Messiah, HWV 56 (1741) Georg Friedrich Händel (1685-1759) Oratorio sur un texte compilé par Charles Jennens Créé au New Music Hall, à Dublin, le 13 avril 1742
Soprano : Amanda Forsythe Alto : Christopher Lowrey Ténor : Jason Bridges Basse : Nahuel di Pierro
Chœur de Chambre de Namur Les Talens Lyriques Direction : Christophe Rousset
Jennens avait déjà fourni à Händel le livret de ses premiers grands oratorios – Saul (1739), L’Allegro, il Penseroso ed il Moderato (1740), et sans doute aussi Israel in Egypt (1739), – se faisant ainsi le collaborateur précieux du tournant opéré par le compositeur, les Britanniques boudant en effet l’opéra italien dont Händel était l’un des chefs de file à Londres jusqu’à la fin des années 1730. Händel, alors en proie à un grand abattement, s’empare du livret et se jette à corps perdu dans l’écriture de ce Messie, dont on sait, grâce à une correspondance et des témoignages fournis, qu’il la commença le 22 août 1741 pour y mettre un point final le 14 septembre !
Véritable architecte de l’œuvre, Jennens offrit à Händel un livret à la fois complexe et novateur. Il se compose des trois parties conventionnelles, mais fait la part belle aux chœurs, qui représentent vingt numéros sur cinquante-deux. Contrairement aux autres oratorios, il ne s’agit pas ici d’une narration à proprement parler, mais véritablement d’un discours théologique. La vie du Christ est présentée de façon symétrique entre Ancien et Nouveau Testament, des prophéties à leur accomplissement.
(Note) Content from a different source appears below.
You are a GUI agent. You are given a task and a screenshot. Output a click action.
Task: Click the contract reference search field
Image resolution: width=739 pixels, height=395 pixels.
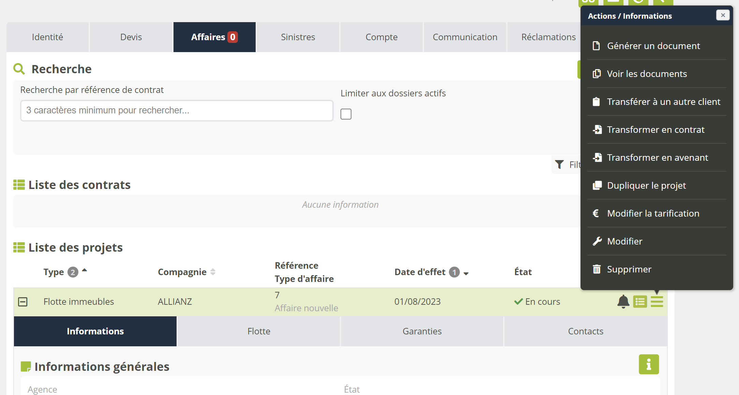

Ainsi sont convoqués tout à la fois les mystères de l’Incarnation, de la Nativité, la Passion et la Résurrection, ainsi que les Psaumes ou les Lamentations de Jérémie, au service d’une grande méditation sur la Rédemption. L’absence de narration ne nuit ainsi nullement à la conception générale, qui demeure extrêmement théâtrale : la musique supporte un ressort éminemment dramatique, bien qu’aucun des quatre solistes ni le chœur à voix mixte n’endosse un rôle précis, et qu’aucune mise en scène ou machinerie ne vienne illustrer le propos. Et c’est là la véritable gageure de ce chef d’œuvre absolu, qui se présente comme une fresque vivante, tout en pénétrant dans l’intimité d’une contemplation mystique et bouleversante.